Ayrıca, koku alma reseptörünün sandal ağacı bileşiklerine maruz kalması, bağışıklığı artıran bazı hücresel mekanizmaların aktivasyonunu tetikledi. Birincisi, etkileşim vücudun doğal bağışıklık tepkisini düzenlemeye yardımcı olan bir protein türü olan interlökinlerin salınmasına yol açtı.

Bilim adamları ayrıca daha fazla adenozin trifosfat (ATP) üretildiğini de buldular. ATP, hücresel birimler içinde enerji transferini sürdüren bir moleküldür ve T hücreleri olarak bilinen bir tür bağışıklık hücresine “tehlike” sinyalleri göndermeye yardımcı olur.

Bu, sandal ağacı bileşiklerinin mesane kanseri tümörlerinin gelişimini engellemede bir miktar umut vaat ettiğini ve OR10H1'in yeni bir terapötik hedef olabileceğini düşündürmektedir.

Dr. Hatt, "Hücre kültürü çalışmalarımızda, sandal ağacı kokusu kullanarak tümör büyümesini başarıyla engelledik" diyor.

Koku reseptörleri kanser biyobelirteçleri olarak

OR10H1'in mesane kanseri teşhisi olan kişilerden toplanan idrar örneklerinde daha büyük miktarlarda da bulunabilmesi, bu koku alma reseptörünün mesanedeki varlığının taranmasının kanseri "koklamak" için iyi bir yol olabileceğini düşündürmektedir.

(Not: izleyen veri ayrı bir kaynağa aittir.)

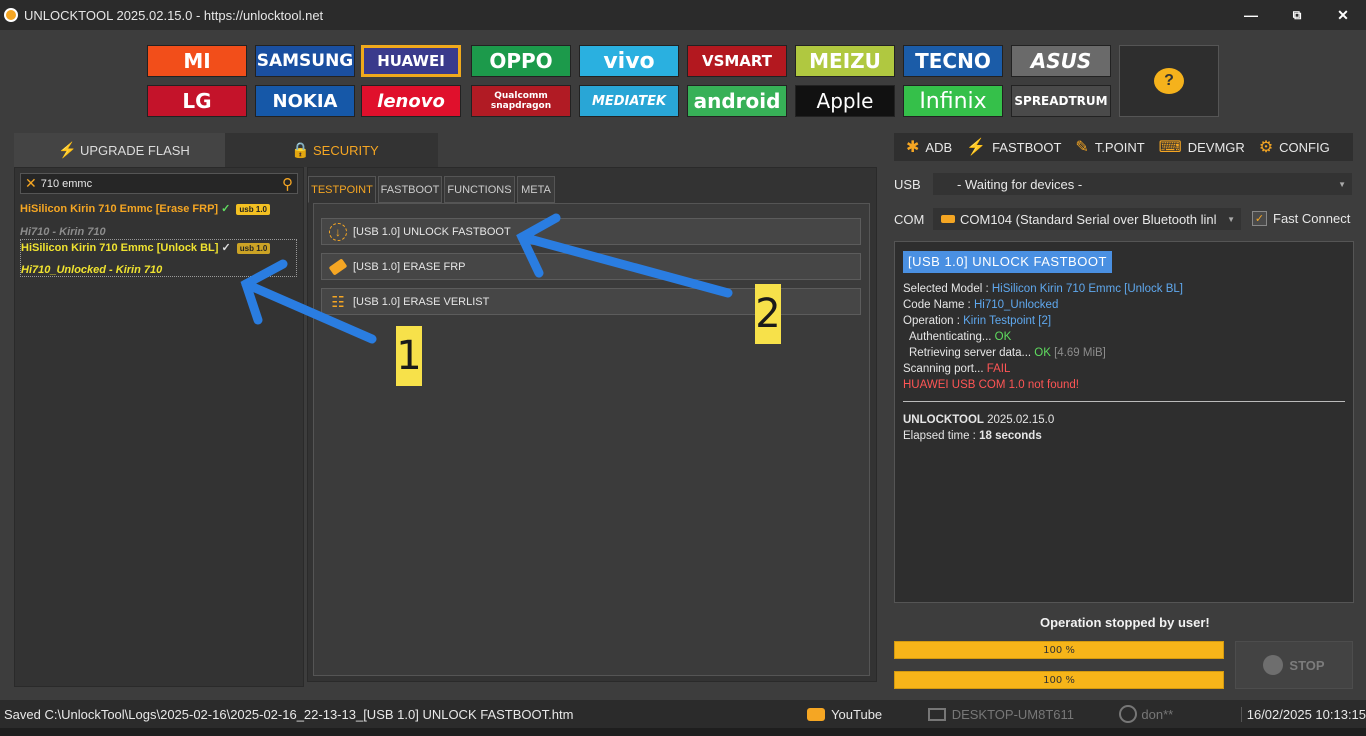 The image size is (1366, 736). I want to click on log-size: [4.69 MiB], so click(1080, 353). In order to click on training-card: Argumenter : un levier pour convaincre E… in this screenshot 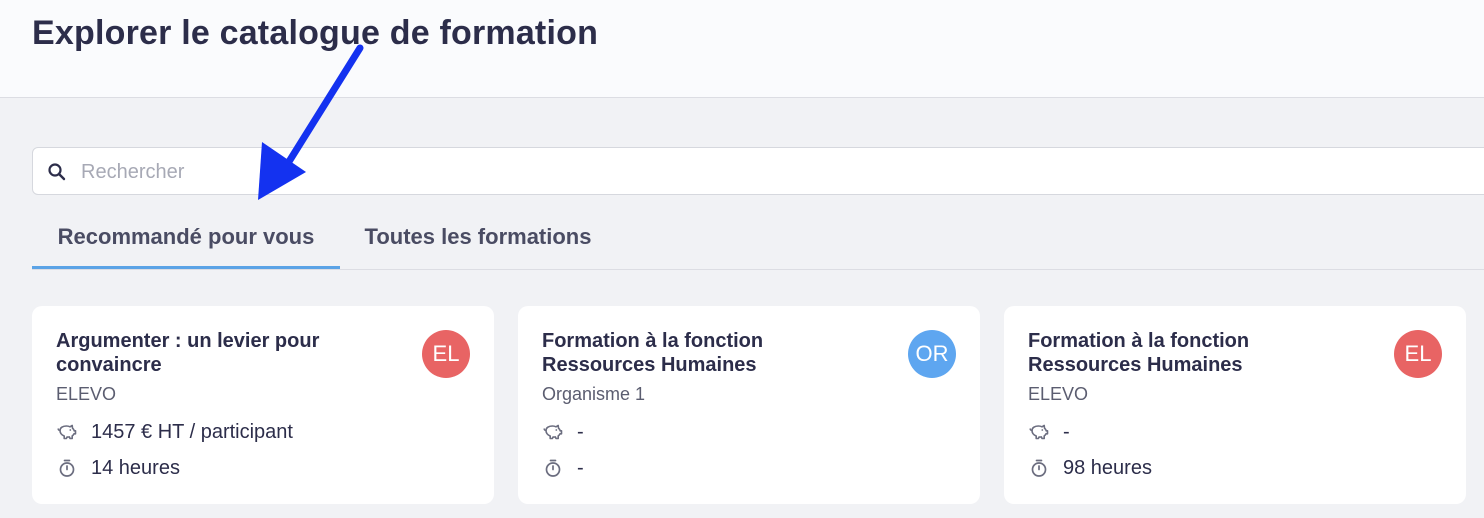, I will do `click(263, 405)`.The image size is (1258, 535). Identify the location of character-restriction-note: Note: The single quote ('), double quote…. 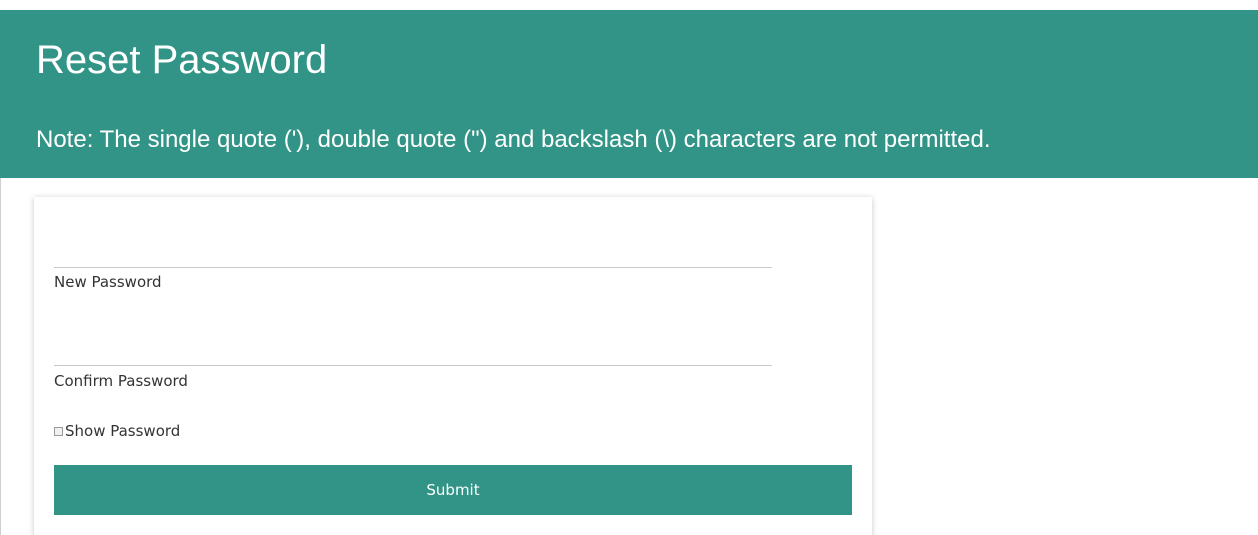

Araştırmanın ortak yazarı Dr.Bochum'daki Augusta Hastanesi Üroloji Kliniği müdürü Burkhard Ubrig, "OR10H1 belki de idrar örnekleriyle mesane kanseri teşhisi için biyobelirteç olarak kullanılabilir."

Ancak, burnun dışındaki alışılmadık sayıda koku alma reseptörüne bakmak, vücudun diğer bölgelerindeki diğer kanser türlerini de tespit etmenin iyi bir yolu olabilir.

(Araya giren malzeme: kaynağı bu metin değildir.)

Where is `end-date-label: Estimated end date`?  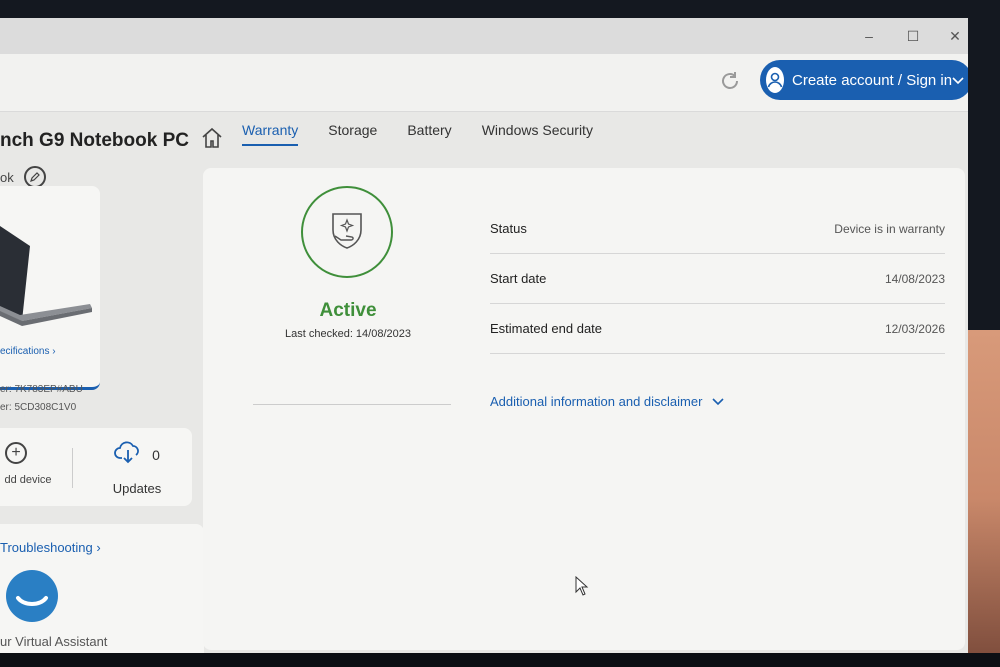 end-date-label: Estimated end date is located at coordinates (546, 328).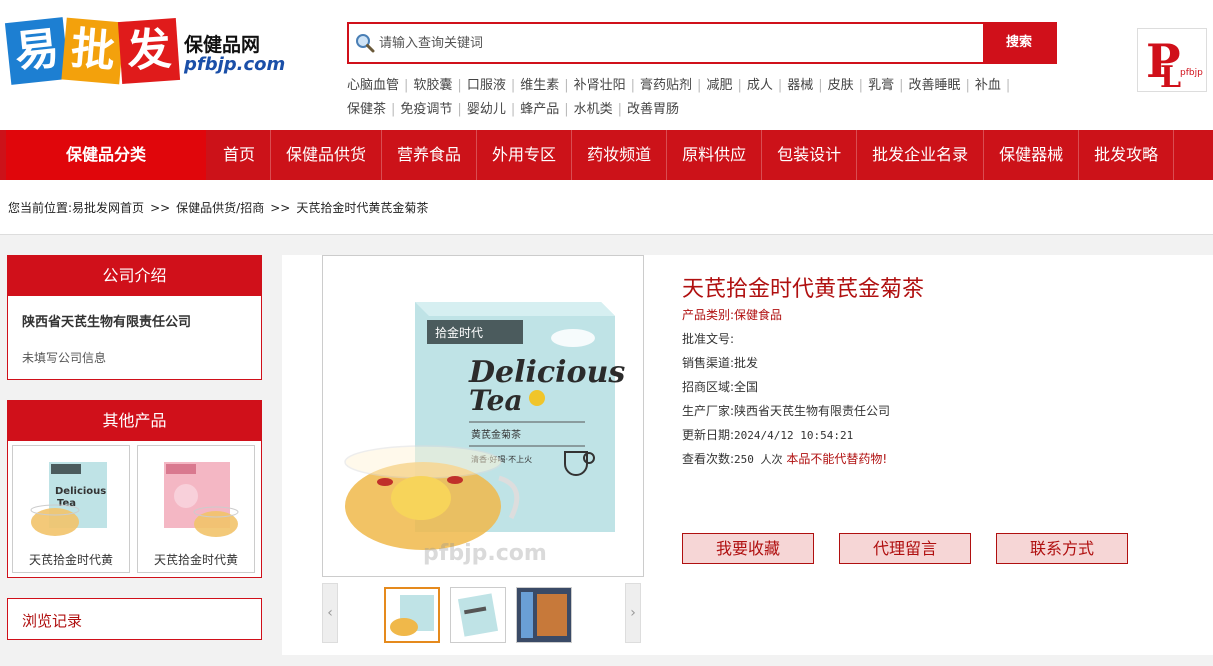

Bu ekip tarafından yakın zamanda yapılan bir başka çalışmada, OR2B6 adlı koku alma reseptörünün meme kanseri dokusunda bulunduğunu ve asla sağlıklı meme dokusunda bulunmadığı bulundu.

Dahası, koku reseptörlerinin normalde bulunduğu burnun dışında, küçük miktarlarda da olsa, sadece tümörlerde - özellikle akciğer ve pankreas kanserinde - ortaya çıkıyor gibi görünüyor.

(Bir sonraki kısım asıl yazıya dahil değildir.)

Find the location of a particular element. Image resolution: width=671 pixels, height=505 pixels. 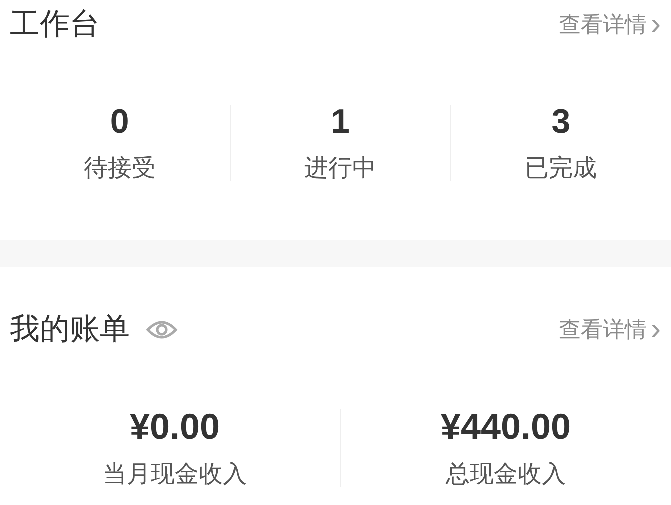

amount-value: ¥0.00 is located at coordinates (175, 427).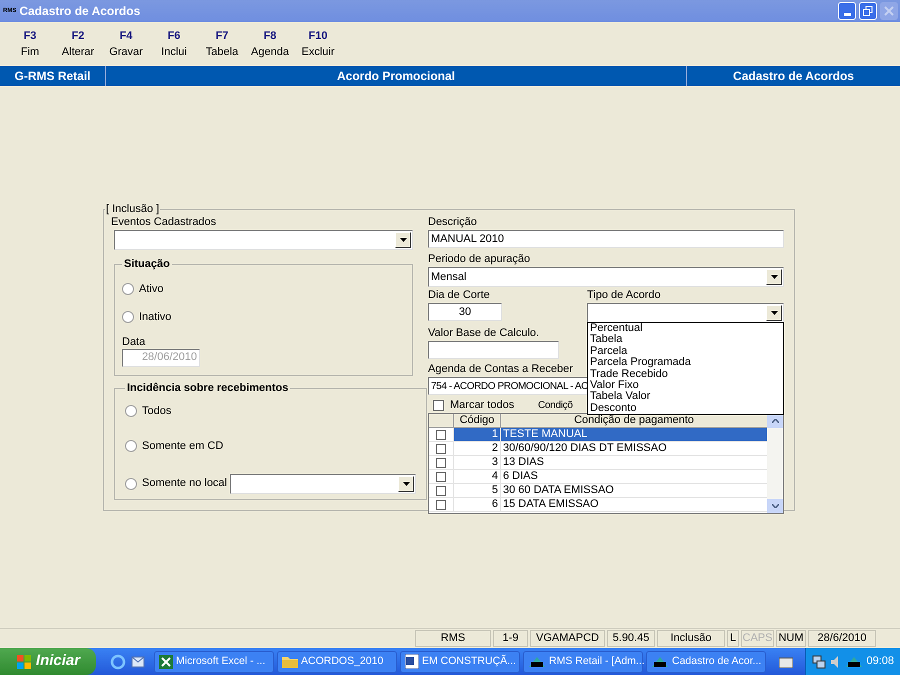 The image size is (900, 675). Describe the element at coordinates (290, 662) in the screenshot. I see `folder-icon` at that location.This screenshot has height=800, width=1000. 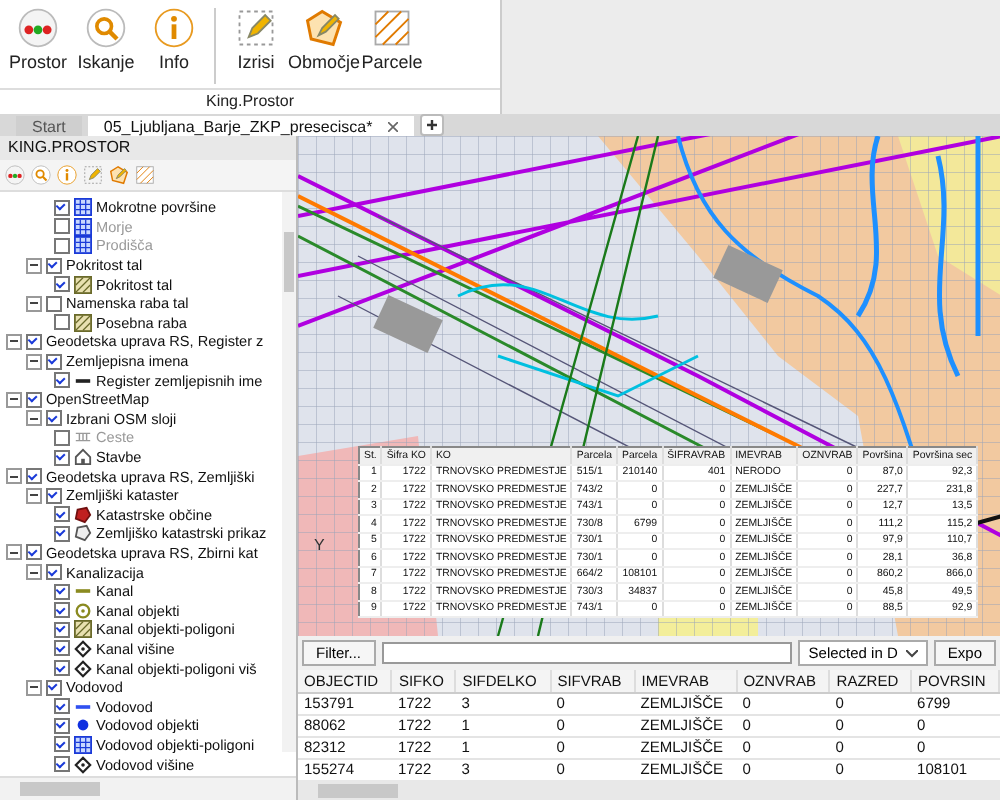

Tüm bu kanıtlar birlikte ele alındığında, uzmanların koku alma reseptörlerini kanser biyobelirteçleri olarak düşünmek isteyebileceklerini gösteriyor.

Dr. Hatt, "Her iki çalışma da [...], vücudun hem sağlıklı hem de hastalıklı hücrelerinde burun dışında koku alma reseptörlerinin meydana geldiğini ve tümör hücrelerinde bu tür reseptörlerin özellikle yüksek miktarlarda bulunabileceğini doğruladı."

"Gelecekte, sadece hastalıkların teşhisinde önemli bir rol oynayacaklar, aynı zamanda her şeyden önce tümör tedavisinde yeni yaklaşımlar sağlayacaklar."